## [Your assignment]
Report each line of the records below that holds the word "agent".

## [Extracted records]
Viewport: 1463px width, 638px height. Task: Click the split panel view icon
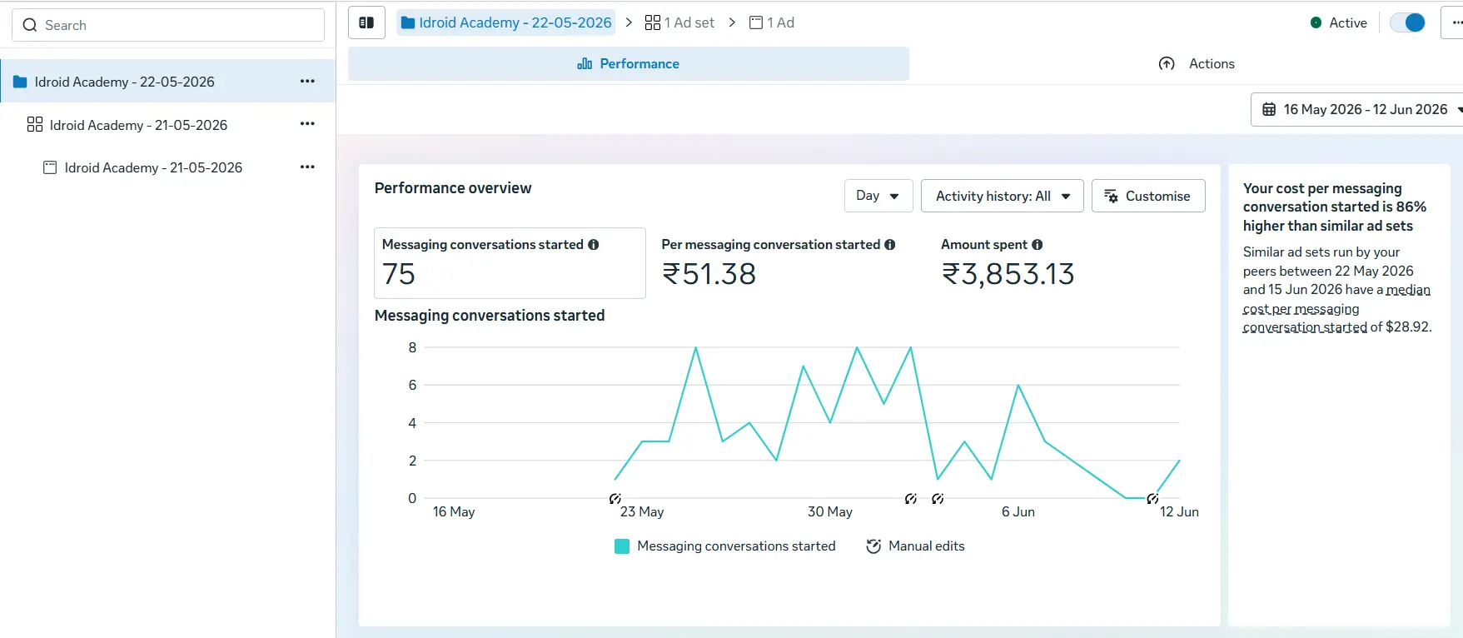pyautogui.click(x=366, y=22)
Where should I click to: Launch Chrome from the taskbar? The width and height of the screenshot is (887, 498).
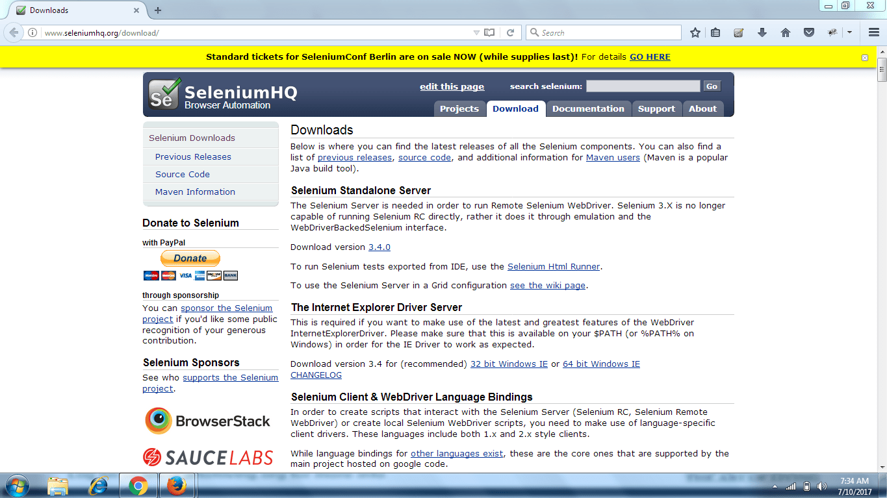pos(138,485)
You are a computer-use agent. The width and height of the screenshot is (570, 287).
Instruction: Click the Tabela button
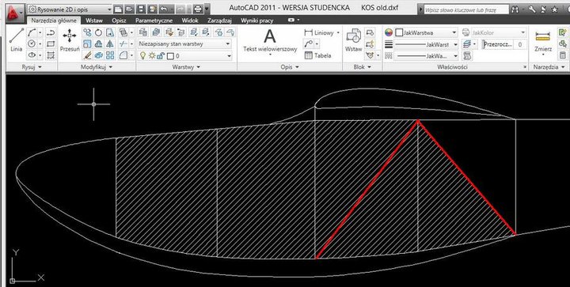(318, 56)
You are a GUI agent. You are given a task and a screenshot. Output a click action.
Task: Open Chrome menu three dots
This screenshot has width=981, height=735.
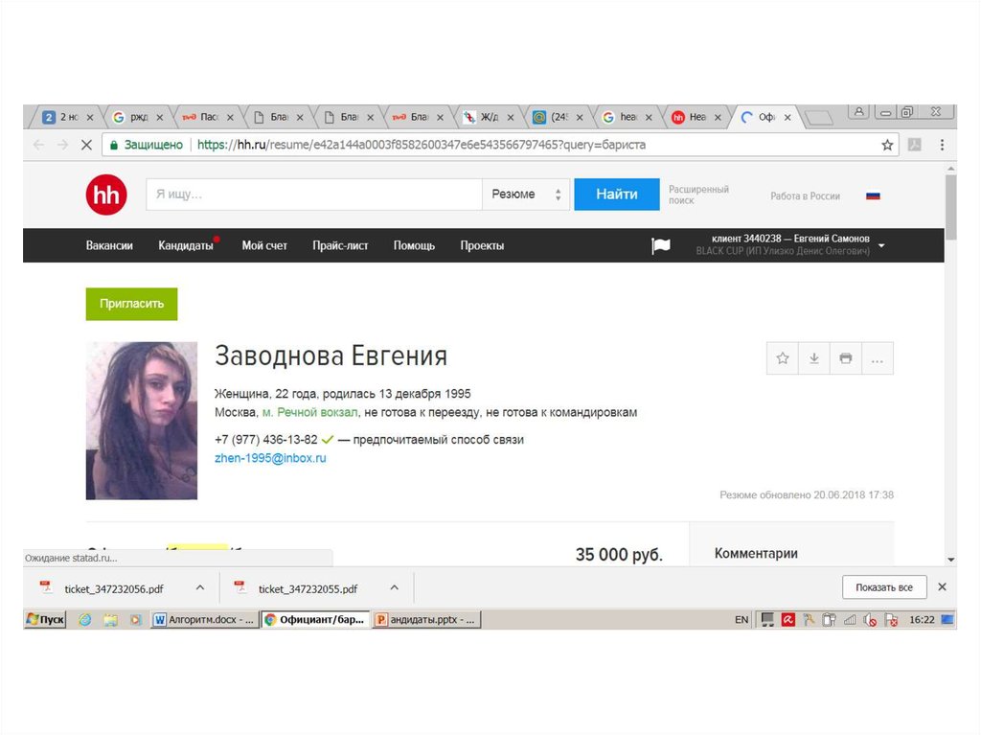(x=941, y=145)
---
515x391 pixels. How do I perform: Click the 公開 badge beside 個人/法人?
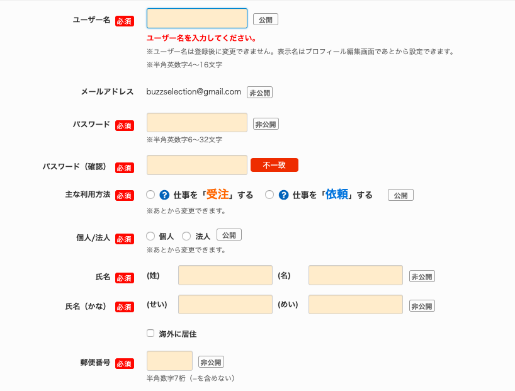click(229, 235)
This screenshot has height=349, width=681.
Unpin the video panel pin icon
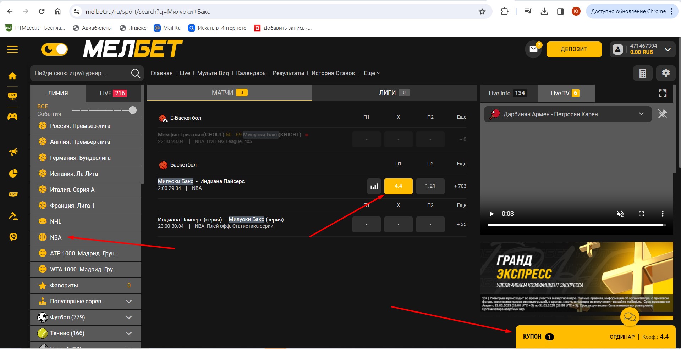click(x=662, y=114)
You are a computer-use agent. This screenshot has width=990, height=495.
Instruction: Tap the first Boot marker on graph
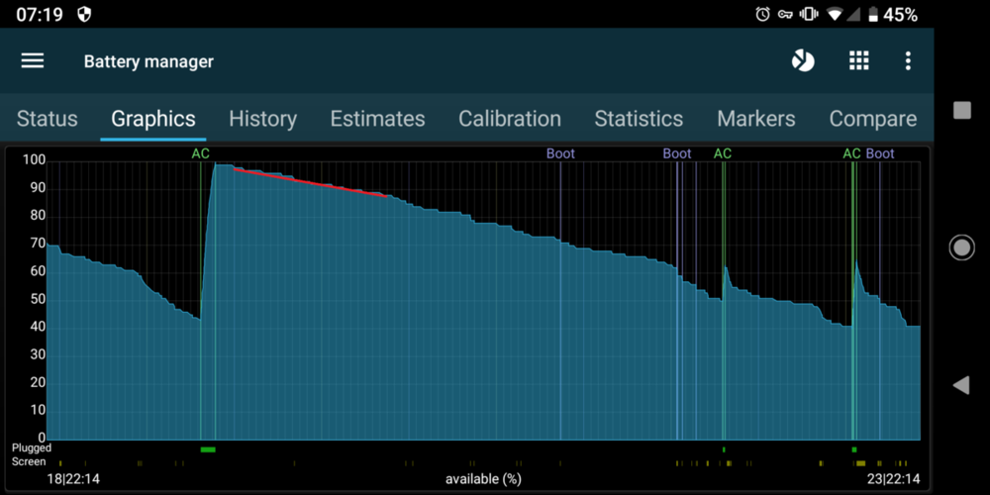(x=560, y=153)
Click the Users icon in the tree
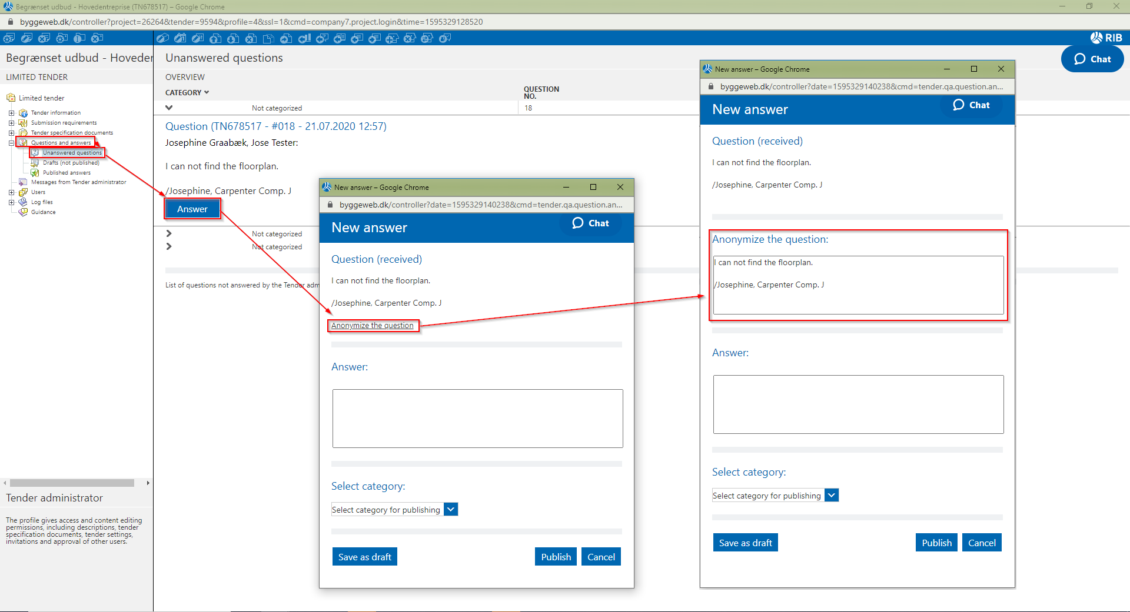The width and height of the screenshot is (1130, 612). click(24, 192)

## [Your response]
You are a computer-use agent. The width and height of the screenshot is (570, 287).
You are a GUI agent. You are given a task and a screenshot. Output a click action.
You are a computer-use agent. This screenshot has width=990, height=495.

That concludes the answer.